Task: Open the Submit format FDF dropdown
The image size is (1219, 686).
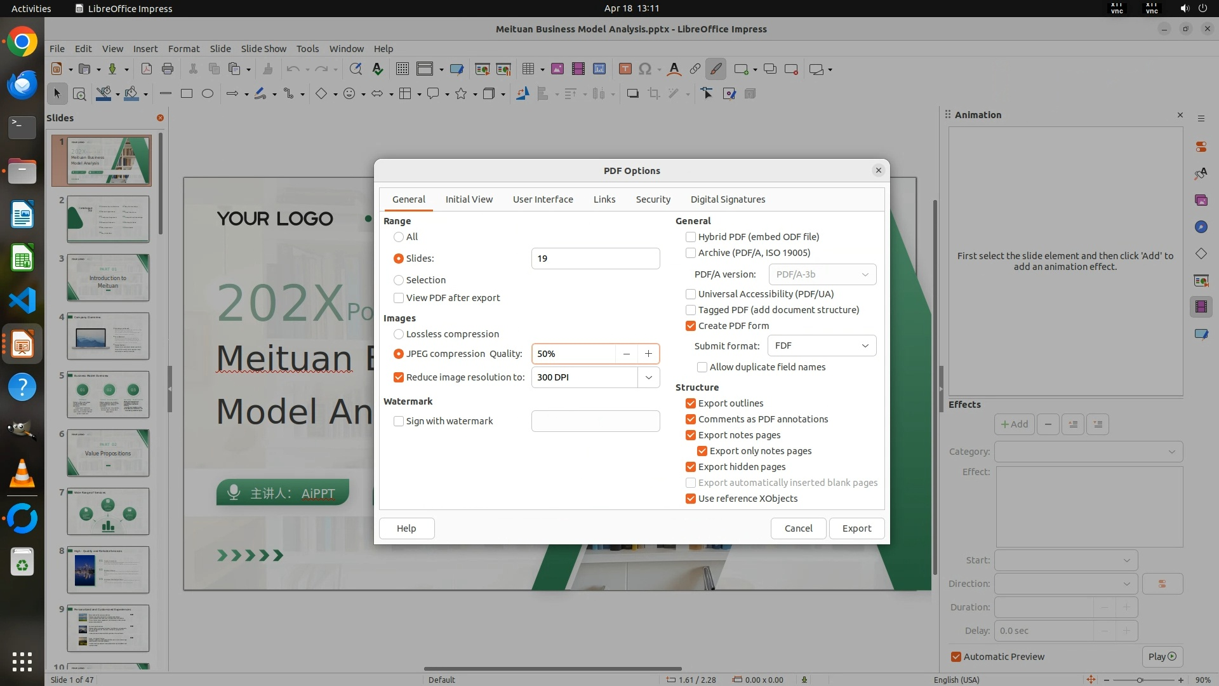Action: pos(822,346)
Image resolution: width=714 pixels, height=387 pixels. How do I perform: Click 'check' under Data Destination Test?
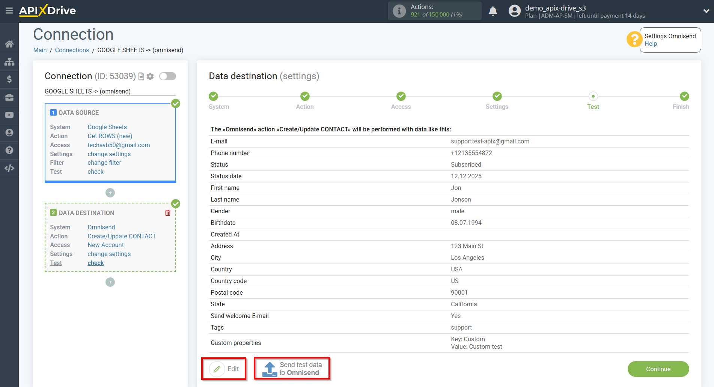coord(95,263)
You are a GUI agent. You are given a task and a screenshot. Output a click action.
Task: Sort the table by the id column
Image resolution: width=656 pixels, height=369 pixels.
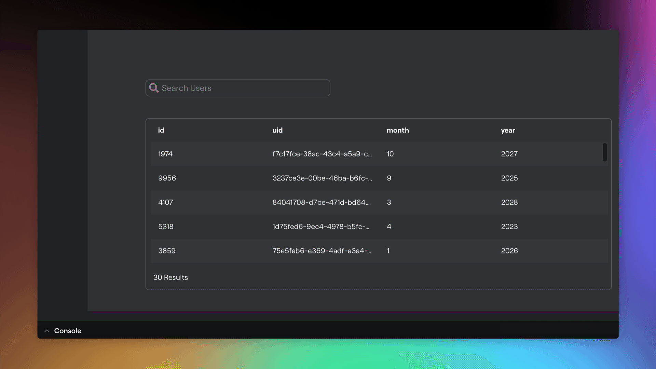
════════════════
▶ [EXERCISE AIM]:
With the pictures omitted, copy exactly the lines from the line that contains "Task: Sort the table by the id column" through the end of the material.

▶ [TASK SOLUTION]:
Task: Sort the table by the id column
Image resolution: width=656 pixels, height=369 pixels.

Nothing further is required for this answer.